Now Alito has given us an even starker version of the same instinct, and this time it’s not even about votes. It’s about whether the most openly racist rhetoric imaginable counts as racist at all. To Alito, apparently, it doesn’t — because to Alito, it’s just how the world works.
It’s in the case of Mullin v. Doe, regarding the Trump administration terminating “Temporary Protected Status” (TPS) for hundreds of thousands of Haitians and Syrians. The lower courts had blocked that effort, but Alito leads the MAGA Six in reversing it, and primly insists that there’s simply no evidence at all of any racial motive in ending TPS status for Haitians. If there had been a racial motive, then it could violate the Equal Protection Clause, but Alito insists that it’s not racist to hate Haitians.
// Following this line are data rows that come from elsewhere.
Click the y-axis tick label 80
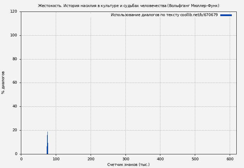 15,59
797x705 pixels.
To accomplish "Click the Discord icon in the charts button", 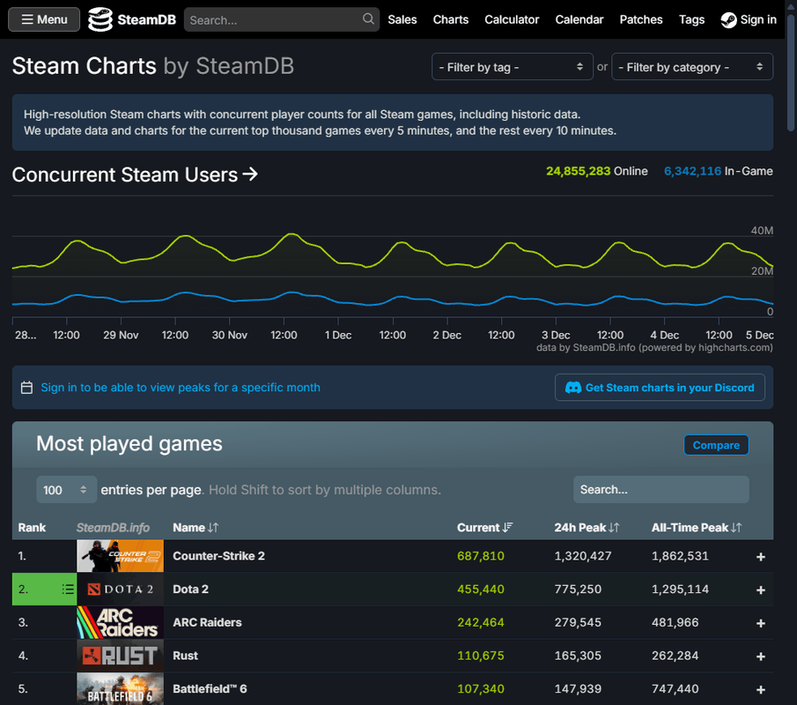I will (572, 388).
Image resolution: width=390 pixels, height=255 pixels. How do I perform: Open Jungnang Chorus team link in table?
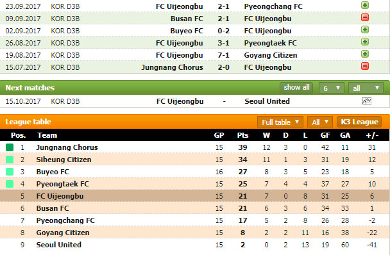point(67,147)
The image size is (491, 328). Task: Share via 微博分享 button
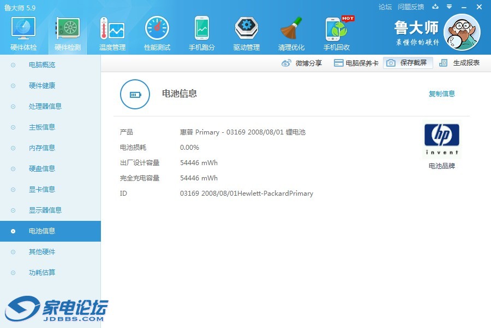coord(302,63)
It’s just normal and “race-neutral.”
The President’s comments fall into four main categories. First, many express strong objections to the immigration that this country has experienced in recent decades and to many of the immigrants who have come here, particularly those who have come to or stayed in the United States illegally. These statements associate these immigrants with crime and other social ills. Second, some statements express great displeasure with TPS. They note, among other things, that TPS designations have often been far from temporary and that aliens who are allowed to stay in the United States under the program are not vetted like other aliens who seek admission. Third, some statements broadly denigrate the countries for which TPS designations have been granted—including Haiti—portraying them as hellish places in which to live. And fourth, some statements malign Haitians who have come to the United States….
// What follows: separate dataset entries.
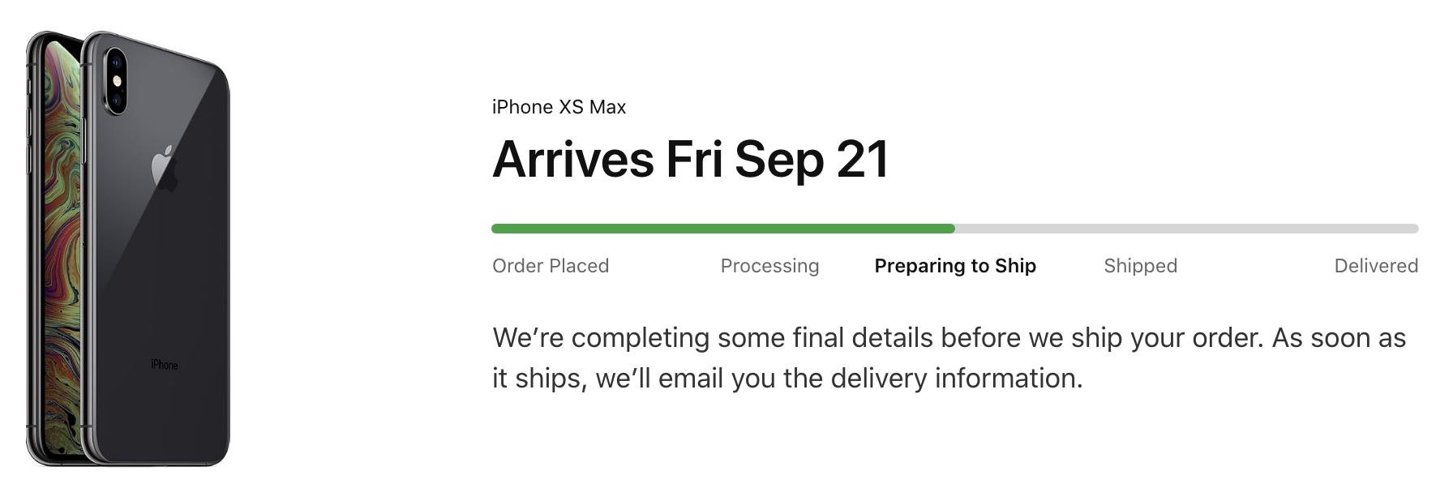Click the green filled part of progress bar

pos(722,229)
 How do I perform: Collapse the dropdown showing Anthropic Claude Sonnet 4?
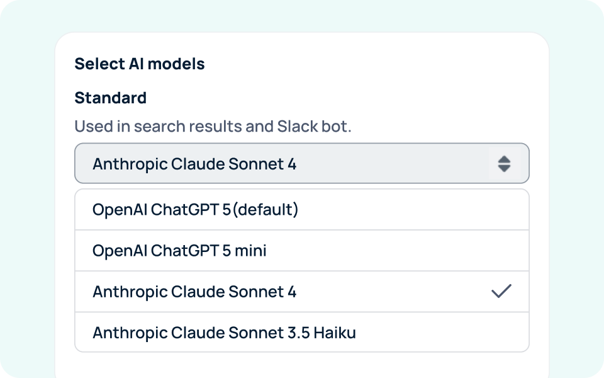(x=302, y=164)
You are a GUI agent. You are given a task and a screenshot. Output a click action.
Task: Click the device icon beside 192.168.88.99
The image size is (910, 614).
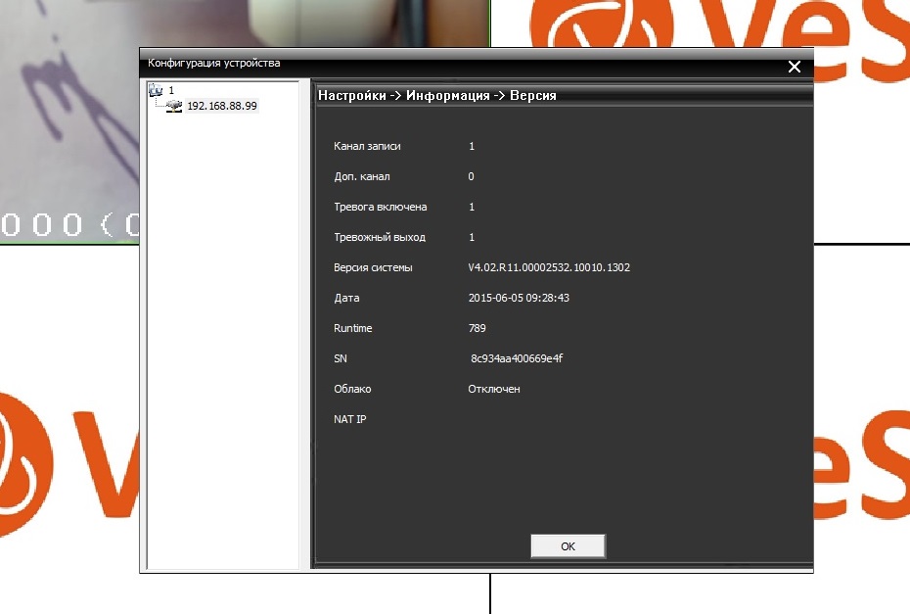coord(174,106)
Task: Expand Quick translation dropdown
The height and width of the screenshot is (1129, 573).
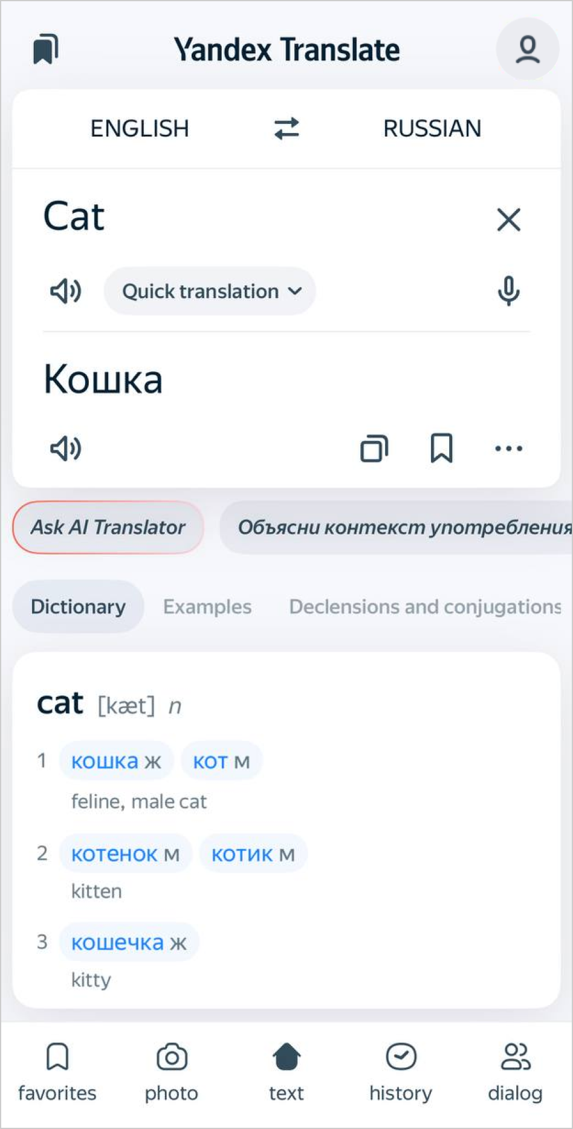Action: click(210, 291)
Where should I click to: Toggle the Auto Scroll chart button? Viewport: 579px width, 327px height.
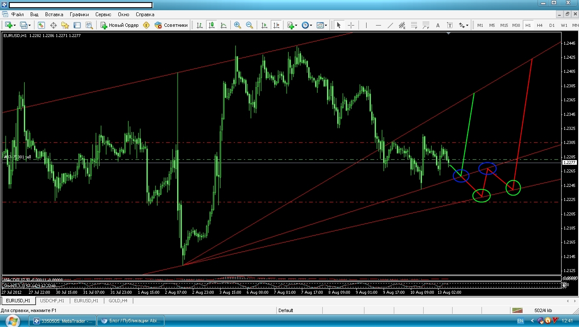click(264, 26)
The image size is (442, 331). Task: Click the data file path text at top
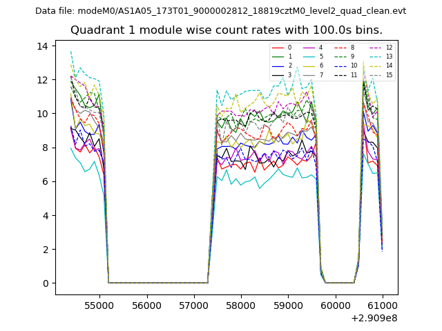(221, 11)

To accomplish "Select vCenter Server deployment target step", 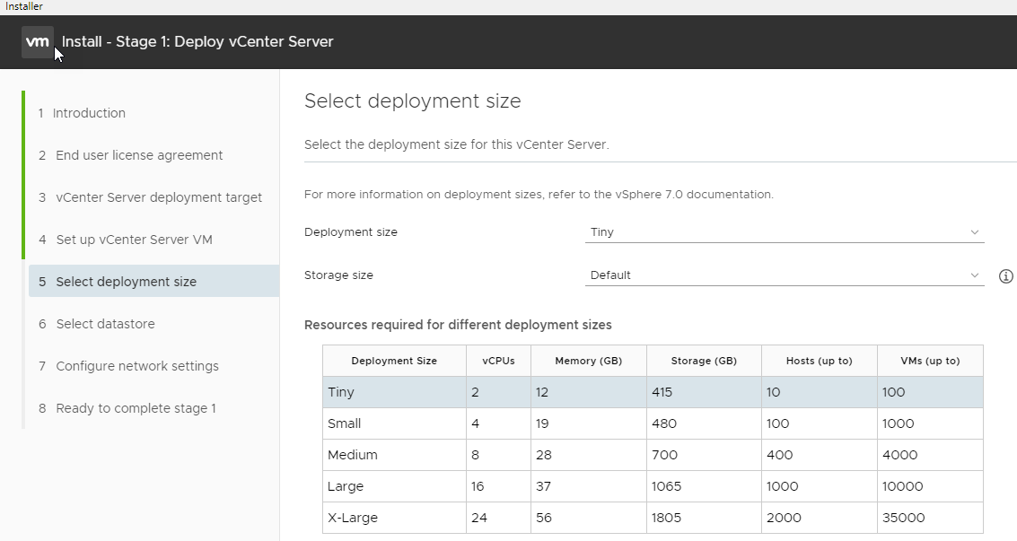I will pyautogui.click(x=158, y=197).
…. None of the cited statements by either the President or the Secretary was overtly racial, and in substance all expressed policy views that could rest on race-neutral justifications. For example, one may oppose TPS and favor tighter restrictions on immigration for economic or other reasons that have nothing to do with race.
Justice Kagan, in her dissent, points out how full of shit Alito is by noting he can’t even bring himself to quote Trump’s vile bigotry, which would immediately broadcast the lie that Alito is pushing: that the ending of TPS for Haitians has nothing to do with race:
Even putting the clear-error standard aside, the Haiti plaintiffs have carried their burden. The evidence they have offered includes statements by the President so repellent and racially inflected that the majority declines to put them in print. (Indeed, one measure of the President’s way of speaking about Haitians is to compare it with the majority’s, which is unfailingly respectful.)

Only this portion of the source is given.